Material for this exercise:
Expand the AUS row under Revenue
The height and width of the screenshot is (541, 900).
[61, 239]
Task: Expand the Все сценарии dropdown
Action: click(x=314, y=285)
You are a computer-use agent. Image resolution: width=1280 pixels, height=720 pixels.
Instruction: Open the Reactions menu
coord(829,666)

==

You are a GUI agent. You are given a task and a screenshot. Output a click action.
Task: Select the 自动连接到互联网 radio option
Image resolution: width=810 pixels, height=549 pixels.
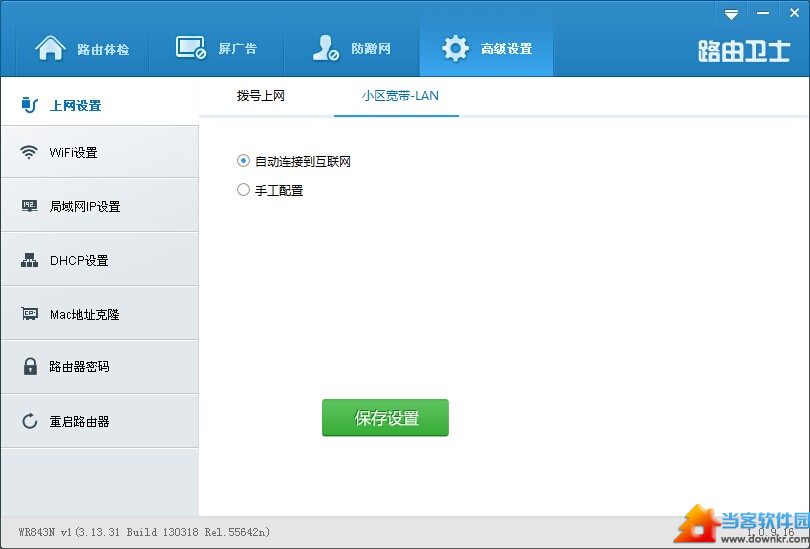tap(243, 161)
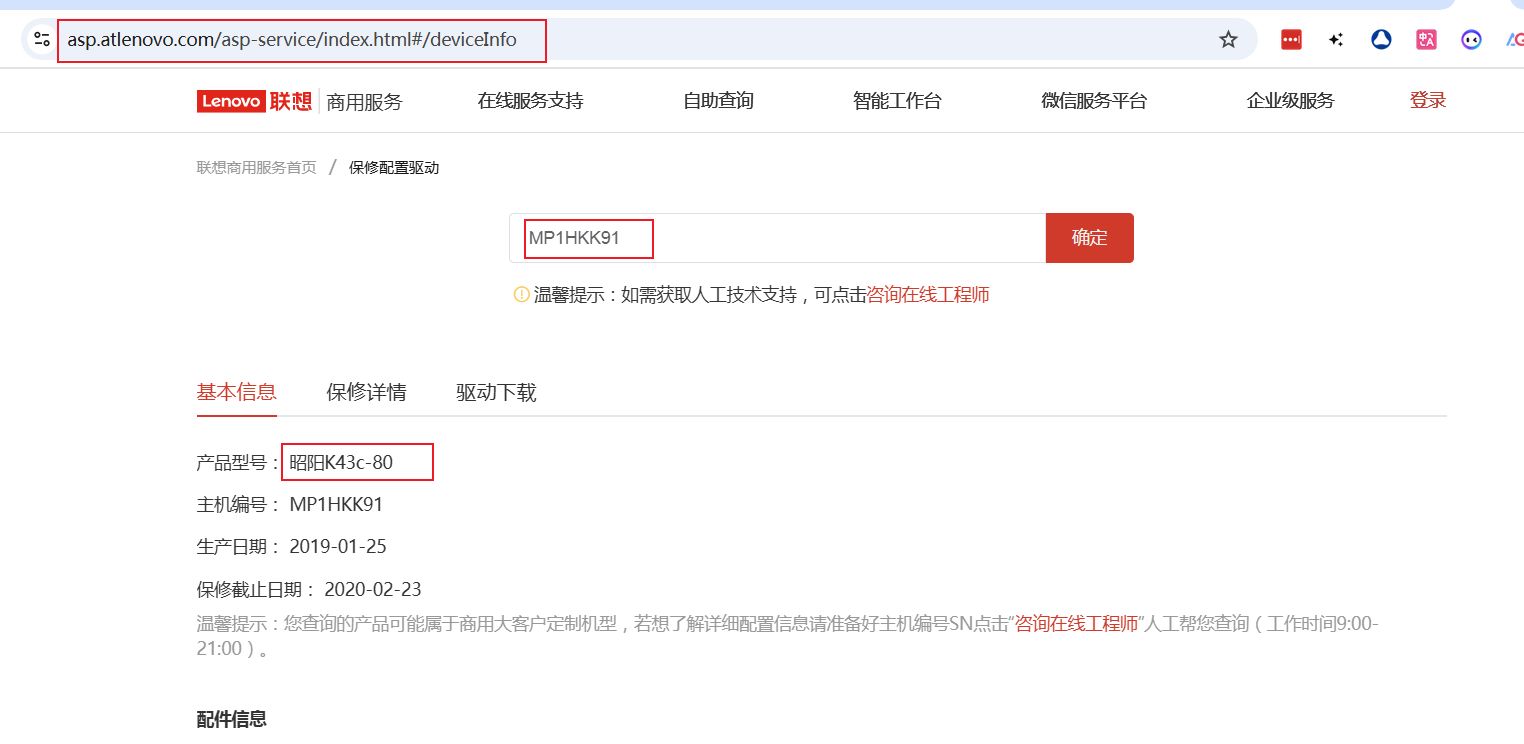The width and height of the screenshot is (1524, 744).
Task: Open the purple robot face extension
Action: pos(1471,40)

...

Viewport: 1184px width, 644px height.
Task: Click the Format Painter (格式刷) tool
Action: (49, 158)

What the task asks: Within the records, tally every line that contains the word "agent". Only the resulting number should be given.

Expected answer: 2